Why join the NCP? I gained an excellent political education. These people understood Marxism-Leninism, and their meetings were often about learning M-L. But what were they about politically? Nothing more than survival. The most practical communist movement at the time was the SACP (South African Communist Party) who were steering the ANC, so the NCP were significantly supporting the ANC – a good thing to do in the 80s.
What was the NCP building? Activities in the trade union movement. I remember having long conversations with a comrade who derided me for the way I was in the NUT at my school. He told me those people were using me. I argued against this and the comrade let time be the judge – exactly as he described. As the union rep I stood up against my head who was a beta-blocked bully. He did not bully me, just weaker members of staff – he simply did not promote me. In my previous school I had been passed over for Deputy HOD, and after 6 years in this school I was still main grade. It was an accepted fact in the school that I was being victimised by the head. In fact at one stage he started a warnings procedure so I resigned as union rep and within a term he had given me a bonus. Now the comrade suggested I should be working within the union branch supporting someone else. I remember having an argument with one of the members after I resigned. She told me she signed a letter agreeing that I was only acting as a representative. But the head knew enough to call their bluff. The head knew that he could victimise me because he knew the staff would not do more than write letters. I told the members that if I was being victimised by the head because of my union position then it was up to the members to respond up to and including industrial action to defend their representative. I only told them this in retrospect, I never asked them to support me in this way when I was the rep – they would never have done it. And the head knew it. Were the members wrong? In a way. But I was foolhardy at the same time, I sacrificed promotions in that 6 years for the union – not that important, in fact once I resigned as union rep I did some private tuition for a couple of hours a week earning the same amount of money promotion would have given me. Career-wise I might not have progressed but financially I didn’t lose out.

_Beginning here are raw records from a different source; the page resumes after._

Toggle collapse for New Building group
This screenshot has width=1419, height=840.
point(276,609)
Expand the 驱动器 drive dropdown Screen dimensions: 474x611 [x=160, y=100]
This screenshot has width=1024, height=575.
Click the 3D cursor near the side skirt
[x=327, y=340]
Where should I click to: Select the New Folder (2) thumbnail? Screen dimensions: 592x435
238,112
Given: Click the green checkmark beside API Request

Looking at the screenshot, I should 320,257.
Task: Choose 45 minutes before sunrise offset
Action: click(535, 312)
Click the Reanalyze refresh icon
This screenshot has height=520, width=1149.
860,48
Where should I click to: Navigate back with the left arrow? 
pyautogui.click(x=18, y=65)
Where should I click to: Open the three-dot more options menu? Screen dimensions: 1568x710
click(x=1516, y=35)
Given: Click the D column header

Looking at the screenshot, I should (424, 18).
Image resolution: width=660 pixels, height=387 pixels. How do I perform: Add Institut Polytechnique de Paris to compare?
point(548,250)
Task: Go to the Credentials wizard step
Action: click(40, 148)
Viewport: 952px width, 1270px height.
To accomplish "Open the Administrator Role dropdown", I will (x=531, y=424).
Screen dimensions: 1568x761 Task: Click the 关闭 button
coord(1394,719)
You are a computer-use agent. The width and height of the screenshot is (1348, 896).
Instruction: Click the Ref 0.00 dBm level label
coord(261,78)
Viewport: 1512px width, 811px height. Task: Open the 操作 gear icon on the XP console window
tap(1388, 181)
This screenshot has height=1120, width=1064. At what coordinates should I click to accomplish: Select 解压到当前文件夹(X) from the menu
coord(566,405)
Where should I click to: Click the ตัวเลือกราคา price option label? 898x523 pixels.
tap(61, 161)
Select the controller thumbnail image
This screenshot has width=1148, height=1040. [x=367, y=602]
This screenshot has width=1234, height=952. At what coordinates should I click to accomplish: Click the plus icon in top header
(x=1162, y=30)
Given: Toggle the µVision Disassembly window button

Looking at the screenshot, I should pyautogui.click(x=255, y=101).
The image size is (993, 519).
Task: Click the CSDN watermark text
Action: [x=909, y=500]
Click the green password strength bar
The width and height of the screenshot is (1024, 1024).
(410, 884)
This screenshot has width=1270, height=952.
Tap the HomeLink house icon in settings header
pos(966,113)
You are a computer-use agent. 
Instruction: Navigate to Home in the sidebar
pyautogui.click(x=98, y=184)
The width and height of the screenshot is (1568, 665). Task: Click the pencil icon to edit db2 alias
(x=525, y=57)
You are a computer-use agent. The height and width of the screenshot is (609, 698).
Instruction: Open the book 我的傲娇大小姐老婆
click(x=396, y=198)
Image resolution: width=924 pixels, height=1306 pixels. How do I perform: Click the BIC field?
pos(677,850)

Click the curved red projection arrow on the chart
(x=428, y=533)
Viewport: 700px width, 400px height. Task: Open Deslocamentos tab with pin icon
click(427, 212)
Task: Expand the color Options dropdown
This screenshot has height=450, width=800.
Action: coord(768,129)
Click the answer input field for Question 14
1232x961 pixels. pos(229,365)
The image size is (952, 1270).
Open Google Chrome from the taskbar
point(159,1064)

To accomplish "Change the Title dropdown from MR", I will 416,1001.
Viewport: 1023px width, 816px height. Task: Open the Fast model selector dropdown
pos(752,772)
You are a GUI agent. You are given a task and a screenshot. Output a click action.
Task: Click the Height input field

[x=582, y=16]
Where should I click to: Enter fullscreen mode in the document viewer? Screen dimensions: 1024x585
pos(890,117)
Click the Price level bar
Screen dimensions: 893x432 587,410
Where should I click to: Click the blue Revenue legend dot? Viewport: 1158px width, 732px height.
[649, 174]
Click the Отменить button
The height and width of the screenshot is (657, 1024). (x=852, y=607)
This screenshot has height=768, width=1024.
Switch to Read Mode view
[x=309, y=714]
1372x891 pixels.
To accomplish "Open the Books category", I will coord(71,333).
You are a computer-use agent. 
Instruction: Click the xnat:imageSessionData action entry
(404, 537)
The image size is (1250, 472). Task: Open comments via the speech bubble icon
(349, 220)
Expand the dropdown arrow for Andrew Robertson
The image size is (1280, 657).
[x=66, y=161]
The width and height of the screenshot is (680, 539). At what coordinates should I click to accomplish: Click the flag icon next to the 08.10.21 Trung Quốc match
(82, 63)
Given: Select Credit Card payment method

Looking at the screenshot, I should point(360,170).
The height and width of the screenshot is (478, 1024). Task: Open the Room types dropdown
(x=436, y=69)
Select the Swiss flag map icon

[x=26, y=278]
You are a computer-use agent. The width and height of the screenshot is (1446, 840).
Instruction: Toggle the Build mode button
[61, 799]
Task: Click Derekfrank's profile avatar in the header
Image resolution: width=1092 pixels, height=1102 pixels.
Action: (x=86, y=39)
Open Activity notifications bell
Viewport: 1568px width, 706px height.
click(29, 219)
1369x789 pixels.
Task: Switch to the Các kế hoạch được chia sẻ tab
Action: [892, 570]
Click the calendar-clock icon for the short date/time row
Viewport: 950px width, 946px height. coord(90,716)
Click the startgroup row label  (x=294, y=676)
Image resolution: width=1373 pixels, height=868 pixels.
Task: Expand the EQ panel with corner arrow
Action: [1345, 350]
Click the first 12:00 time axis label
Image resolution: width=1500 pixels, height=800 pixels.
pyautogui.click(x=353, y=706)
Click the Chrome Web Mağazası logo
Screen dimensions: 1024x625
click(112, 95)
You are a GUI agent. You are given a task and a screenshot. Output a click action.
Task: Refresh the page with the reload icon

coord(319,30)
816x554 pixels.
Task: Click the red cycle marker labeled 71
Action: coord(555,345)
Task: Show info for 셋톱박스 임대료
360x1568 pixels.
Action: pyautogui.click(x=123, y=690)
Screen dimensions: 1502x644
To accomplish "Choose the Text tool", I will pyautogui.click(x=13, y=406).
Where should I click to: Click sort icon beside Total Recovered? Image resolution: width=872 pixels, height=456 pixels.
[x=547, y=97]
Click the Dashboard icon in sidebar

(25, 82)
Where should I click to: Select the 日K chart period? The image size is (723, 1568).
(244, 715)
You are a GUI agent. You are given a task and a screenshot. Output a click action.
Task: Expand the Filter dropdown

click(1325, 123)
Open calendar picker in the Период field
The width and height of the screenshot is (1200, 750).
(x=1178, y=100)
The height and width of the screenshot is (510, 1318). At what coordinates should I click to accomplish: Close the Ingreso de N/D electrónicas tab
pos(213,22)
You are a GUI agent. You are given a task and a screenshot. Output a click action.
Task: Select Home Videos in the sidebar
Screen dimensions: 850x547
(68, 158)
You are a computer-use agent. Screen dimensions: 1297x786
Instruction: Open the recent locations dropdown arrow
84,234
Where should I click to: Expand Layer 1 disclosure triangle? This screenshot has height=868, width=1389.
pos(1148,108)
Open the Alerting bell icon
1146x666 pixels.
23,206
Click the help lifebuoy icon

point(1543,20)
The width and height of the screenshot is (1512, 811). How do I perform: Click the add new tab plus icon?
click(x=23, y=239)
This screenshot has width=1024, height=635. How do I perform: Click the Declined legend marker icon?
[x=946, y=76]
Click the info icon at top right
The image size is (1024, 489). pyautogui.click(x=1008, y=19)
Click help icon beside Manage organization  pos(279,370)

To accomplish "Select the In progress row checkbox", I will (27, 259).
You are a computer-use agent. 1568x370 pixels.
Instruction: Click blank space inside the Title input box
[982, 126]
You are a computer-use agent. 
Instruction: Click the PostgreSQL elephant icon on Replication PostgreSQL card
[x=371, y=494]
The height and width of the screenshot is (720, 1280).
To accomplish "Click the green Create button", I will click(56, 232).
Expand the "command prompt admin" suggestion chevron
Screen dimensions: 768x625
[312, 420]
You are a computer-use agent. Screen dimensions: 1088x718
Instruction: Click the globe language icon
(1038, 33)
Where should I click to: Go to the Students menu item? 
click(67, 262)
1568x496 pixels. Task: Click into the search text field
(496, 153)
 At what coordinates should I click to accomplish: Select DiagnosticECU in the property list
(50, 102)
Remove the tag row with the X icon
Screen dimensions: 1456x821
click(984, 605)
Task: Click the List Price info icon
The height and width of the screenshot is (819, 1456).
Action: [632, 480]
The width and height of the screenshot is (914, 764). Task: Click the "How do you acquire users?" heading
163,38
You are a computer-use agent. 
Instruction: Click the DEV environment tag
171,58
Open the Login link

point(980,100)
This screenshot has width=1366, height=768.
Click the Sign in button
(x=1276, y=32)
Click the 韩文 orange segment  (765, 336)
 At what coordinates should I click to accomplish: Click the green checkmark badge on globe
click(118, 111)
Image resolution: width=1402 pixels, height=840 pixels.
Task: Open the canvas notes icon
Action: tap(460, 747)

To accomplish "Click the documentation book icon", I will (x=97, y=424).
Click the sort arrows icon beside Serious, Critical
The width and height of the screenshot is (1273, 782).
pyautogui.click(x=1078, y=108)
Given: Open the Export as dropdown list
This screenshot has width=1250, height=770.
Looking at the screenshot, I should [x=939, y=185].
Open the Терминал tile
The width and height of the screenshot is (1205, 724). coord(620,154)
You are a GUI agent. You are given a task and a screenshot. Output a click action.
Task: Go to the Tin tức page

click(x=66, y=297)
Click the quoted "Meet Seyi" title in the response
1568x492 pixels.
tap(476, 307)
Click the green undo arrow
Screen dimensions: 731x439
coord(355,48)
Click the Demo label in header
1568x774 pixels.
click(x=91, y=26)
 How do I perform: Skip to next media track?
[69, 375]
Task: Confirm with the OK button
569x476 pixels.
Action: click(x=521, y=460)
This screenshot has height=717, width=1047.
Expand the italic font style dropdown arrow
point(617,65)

By the time I resigned as union rep I had burned out. Now I burned out during the First Gulf War where I was organising for and attending peace demos at the weekend , and doing vigils and activities during the week. I suppose the nearest medical term was chronic fatigue. My political activity began when I moved to Brighton, and I started initially in lobby groups on international issues. Whilst the people involved in the group were quite nice people they were far from activists – I was far more fervent. Now that fervency took me to borderline non-democratic positions. This came to a crunch when I had a disagreement with an Oxfam officer. Now he had personal antagonism towards political activists, and he blocked me from doing something that was significant – I can’t remember what. How I worked was that in a meeting there would be a vote on a proposal. Once agreed I then went away and worked hard on establishing that proposal. By the next meeting the proposal had become some form of action. The other members of this small group therefore felt excluded – understandably. I said I was only following the proposal and I asked that they help me but they were not committed. Their alienation led them to complain to the Oxfam guy, and he stifled my activity. I understand his position, he was less interested in the activity and more interested in having people support Oxfam – he gained supporters from the small group when he stifled me. I understand the people because they were only interested in doing a bit. And it taught me that these lobbying groups were not places for serious activity, and this led me to be active in the trade union movement.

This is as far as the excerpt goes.